> [WORK TASK]: Write out the data once more, exactly as it reads.

[[ EXCERPTED DATA, beginning ]]

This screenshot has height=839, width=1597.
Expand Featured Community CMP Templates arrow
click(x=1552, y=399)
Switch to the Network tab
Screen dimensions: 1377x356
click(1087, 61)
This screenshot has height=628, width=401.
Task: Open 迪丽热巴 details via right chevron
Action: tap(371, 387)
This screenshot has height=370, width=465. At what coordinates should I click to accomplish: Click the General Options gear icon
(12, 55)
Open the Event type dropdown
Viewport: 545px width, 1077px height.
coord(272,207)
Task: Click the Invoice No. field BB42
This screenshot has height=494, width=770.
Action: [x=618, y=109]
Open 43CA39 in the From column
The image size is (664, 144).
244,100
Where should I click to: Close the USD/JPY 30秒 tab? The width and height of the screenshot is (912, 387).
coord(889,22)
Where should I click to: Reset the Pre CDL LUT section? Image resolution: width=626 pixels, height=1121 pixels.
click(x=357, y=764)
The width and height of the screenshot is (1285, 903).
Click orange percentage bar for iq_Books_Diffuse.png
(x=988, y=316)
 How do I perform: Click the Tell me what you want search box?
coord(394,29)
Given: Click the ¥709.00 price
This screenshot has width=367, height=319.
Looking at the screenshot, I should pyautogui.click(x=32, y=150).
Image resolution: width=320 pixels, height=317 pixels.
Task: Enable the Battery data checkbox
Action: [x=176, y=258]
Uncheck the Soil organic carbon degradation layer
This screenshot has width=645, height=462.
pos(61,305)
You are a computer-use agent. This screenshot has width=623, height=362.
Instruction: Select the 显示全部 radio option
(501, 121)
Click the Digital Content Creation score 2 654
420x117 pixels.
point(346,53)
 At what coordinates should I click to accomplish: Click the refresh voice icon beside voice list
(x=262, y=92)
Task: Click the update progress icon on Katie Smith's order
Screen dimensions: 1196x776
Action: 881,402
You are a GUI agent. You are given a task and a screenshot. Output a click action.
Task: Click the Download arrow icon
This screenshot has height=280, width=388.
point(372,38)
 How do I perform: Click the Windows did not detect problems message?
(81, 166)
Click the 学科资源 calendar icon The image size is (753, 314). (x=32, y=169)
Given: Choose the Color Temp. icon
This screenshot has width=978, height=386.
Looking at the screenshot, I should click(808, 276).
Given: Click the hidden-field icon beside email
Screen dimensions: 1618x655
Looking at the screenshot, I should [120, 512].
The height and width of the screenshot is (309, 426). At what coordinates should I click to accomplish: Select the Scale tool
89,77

[[ EXCERPTED DATA, end ]]

> [ANSWER TO THIS PROBLEM]:
This screenshot has height=839, width=1597.
Expand Featured Community CMP Templates arrow
click(x=1552, y=399)
Switch to the Network tab
Screen dimensions: 1377x356
click(1087, 61)
This screenshot has height=628, width=401.
Task: Open 迪丽热巴 details via right chevron
Action: tap(371, 387)
This screenshot has height=370, width=465. At what coordinates should I click to accomplish: Click the General Options gear icon
(12, 55)
Open the Event type dropdown
Viewport: 545px width, 1077px height.
coord(272,207)
Task: Click the Invoice No. field BB42
This screenshot has height=494, width=770.
Action: [x=618, y=109]
Open 43CA39 in the From column
The image size is (664, 144).
244,100
Where should I click to: Close the USD/JPY 30秒 tab? The width and height of the screenshot is (912, 387).
coord(889,22)
Where should I click to: Reset the Pre CDL LUT section? Image resolution: width=626 pixels, height=1121 pixels.
click(x=357, y=764)
The width and height of the screenshot is (1285, 903).
Click orange percentage bar for iq_Books_Diffuse.png
(x=988, y=316)
 How do I perform: Click the Tell me what you want search box?
coord(394,29)
Given: Click the ¥709.00 price
This screenshot has width=367, height=319.
Looking at the screenshot, I should pyautogui.click(x=32, y=150).
Image resolution: width=320 pixels, height=317 pixels.
Task: Enable the Battery data checkbox
Action: [x=176, y=258]
Uncheck the Soil organic carbon degradation layer
This screenshot has width=645, height=462.
pos(61,305)
You are a computer-use agent. This screenshot has width=623, height=362.
Instruction: Select the 显示全部 radio option
(501, 121)
Click the Digital Content Creation score 2 654
420x117 pixels.
point(346,53)
 At what coordinates should I click to accomplish: Click the refresh voice icon beside voice list
(x=262, y=92)
Task: Click the update progress icon on Katie Smith's order
Screen dimensions: 1196x776
Action: 881,402
You are a GUI agent. You are given a task and a screenshot. Output a click action.
Task: Click the Download arrow icon
This screenshot has height=280, width=388.
point(372,38)
 How do I perform: Click the Windows did not detect problems message?
(81, 166)
Click the 学科资源 calendar icon The image size is (753, 314). (x=32, y=169)
Given: Choose the Color Temp. icon
This screenshot has width=978, height=386.
Looking at the screenshot, I should click(808, 276).
Given: Click the hidden-field icon beside email
Screen dimensions: 1618x655
Looking at the screenshot, I should [120, 512].
The height and width of the screenshot is (309, 426). At what coordinates should I click to accomplish: Select the Scale tool
89,77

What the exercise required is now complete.